Data excerpts

● ● ● ● ● ● ●

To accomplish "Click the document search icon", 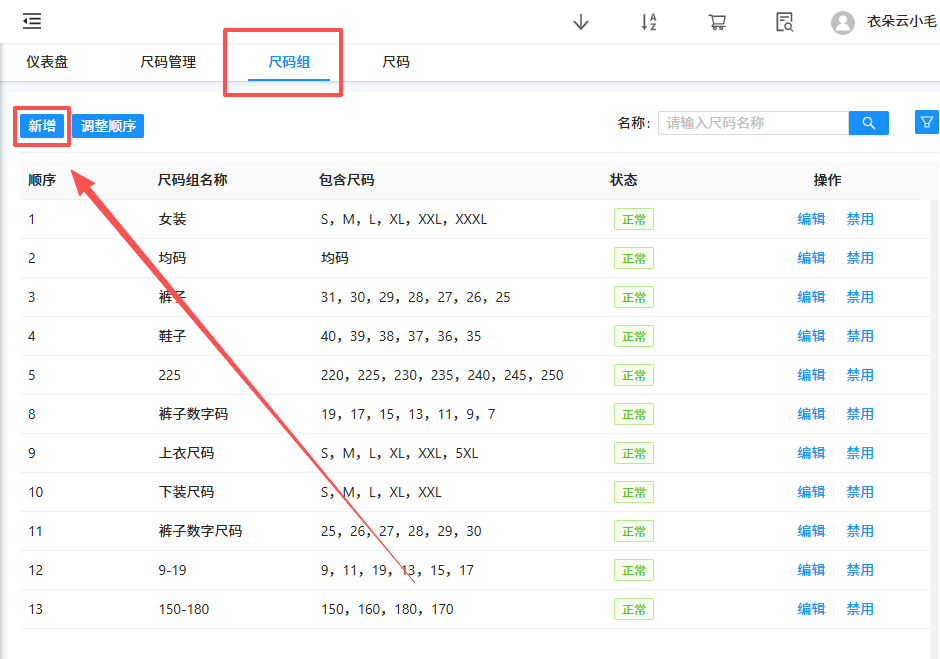I will tap(785, 21).
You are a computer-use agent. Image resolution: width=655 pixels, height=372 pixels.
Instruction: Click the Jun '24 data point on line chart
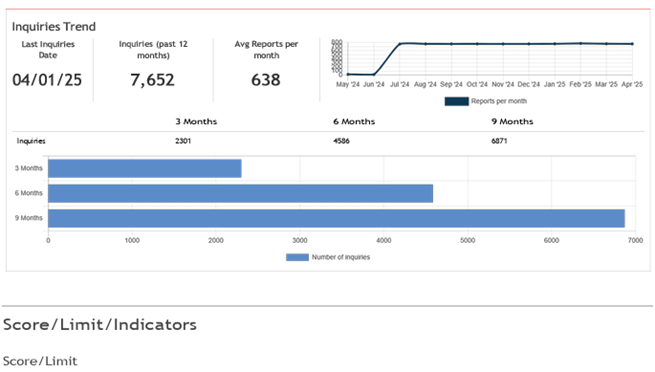pos(374,75)
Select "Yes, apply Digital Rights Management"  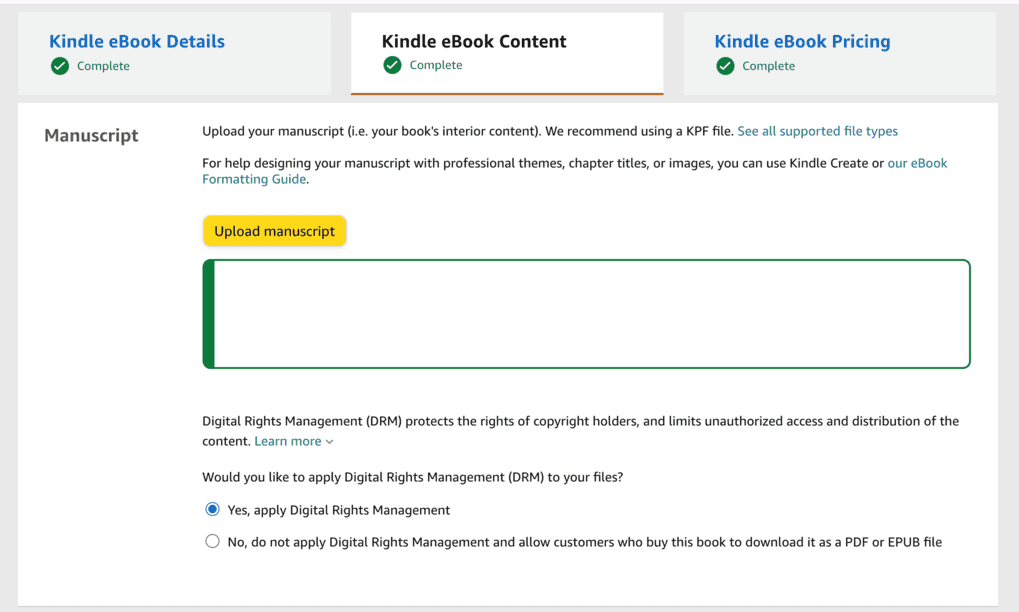(x=212, y=508)
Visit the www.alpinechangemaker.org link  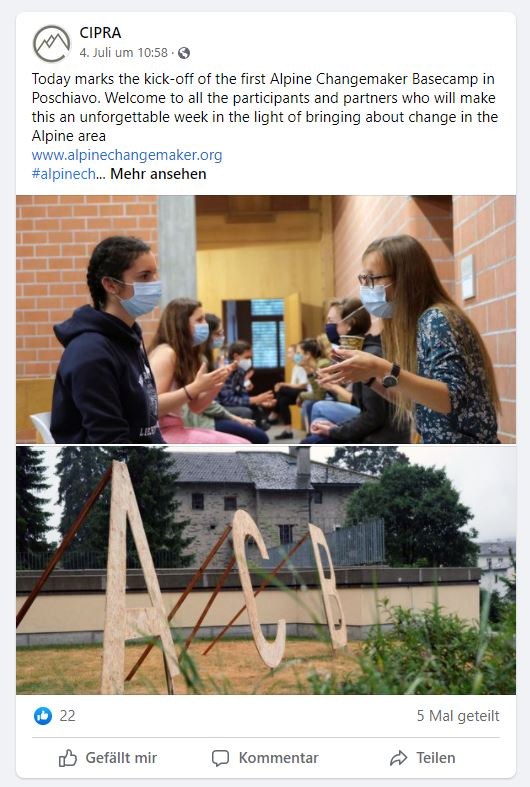pyautogui.click(x=127, y=155)
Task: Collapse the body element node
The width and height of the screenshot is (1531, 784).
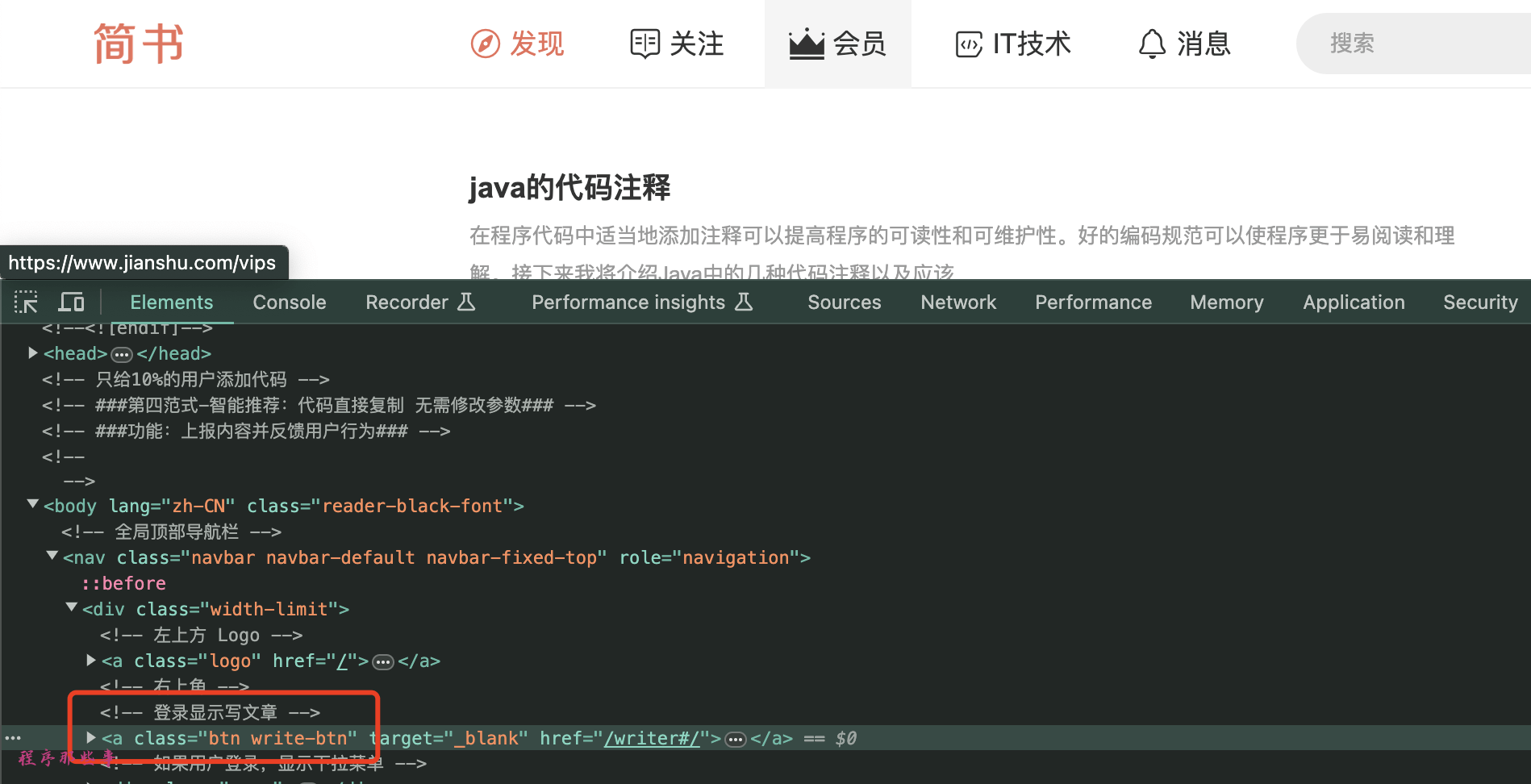Action: point(33,504)
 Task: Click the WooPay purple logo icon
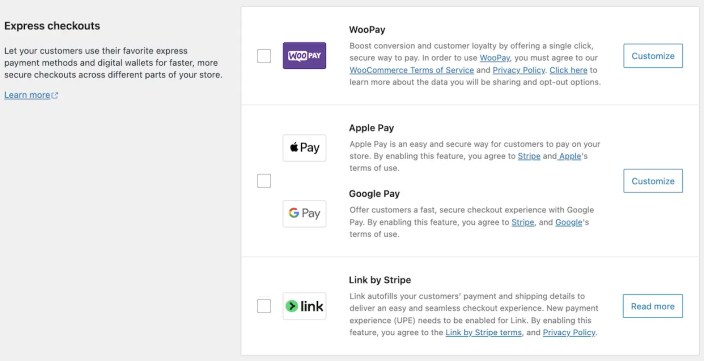click(x=304, y=56)
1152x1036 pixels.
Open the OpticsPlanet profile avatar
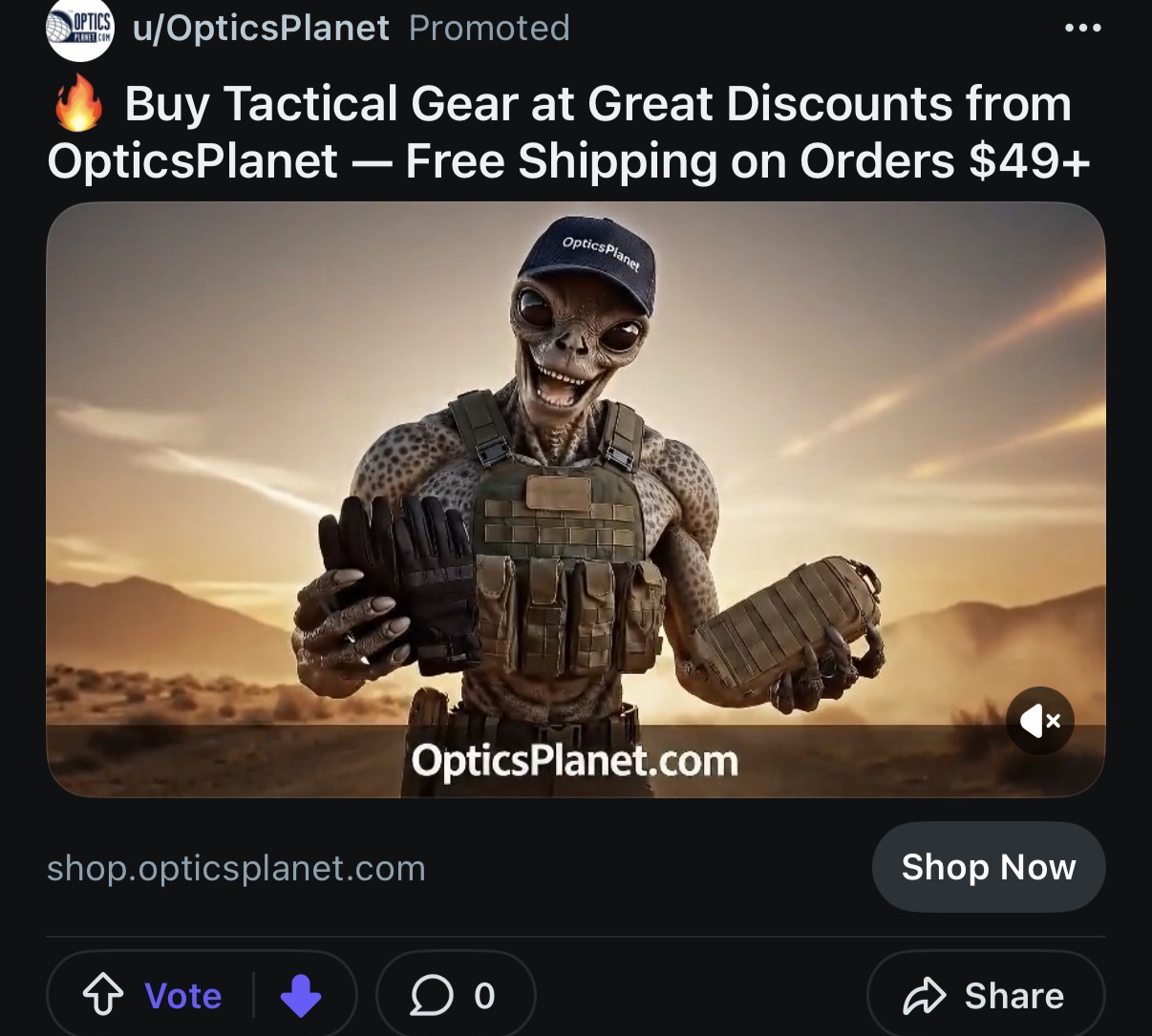(80, 29)
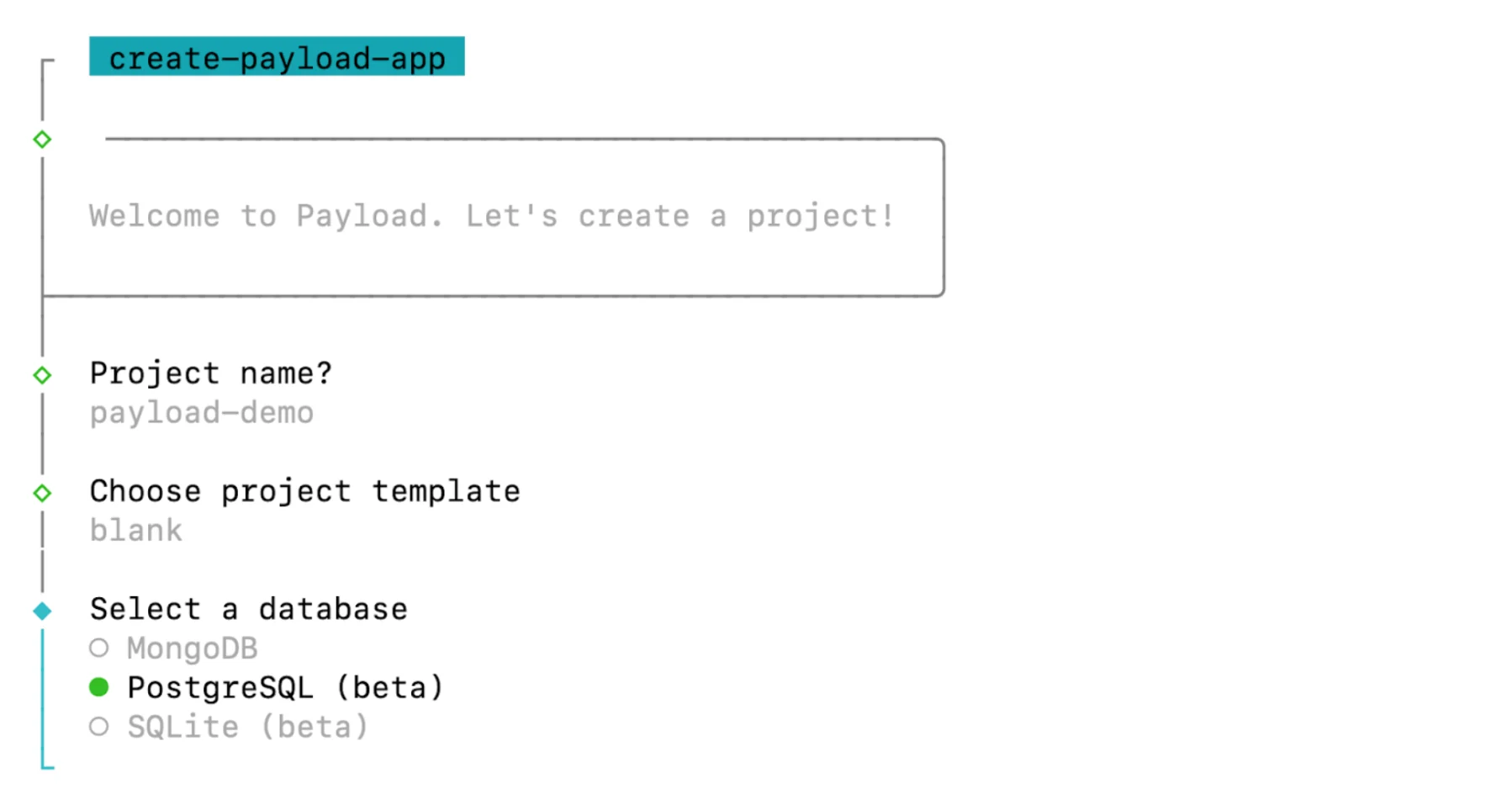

● ● ● ● ● ● ●

Required action
Pull out all lines of the data with the string "pixels".

Reply to the exercise
You are a computer-use agent. Image resolution: width=655 pixels, height=372 pixels.
1152x1036 pixels.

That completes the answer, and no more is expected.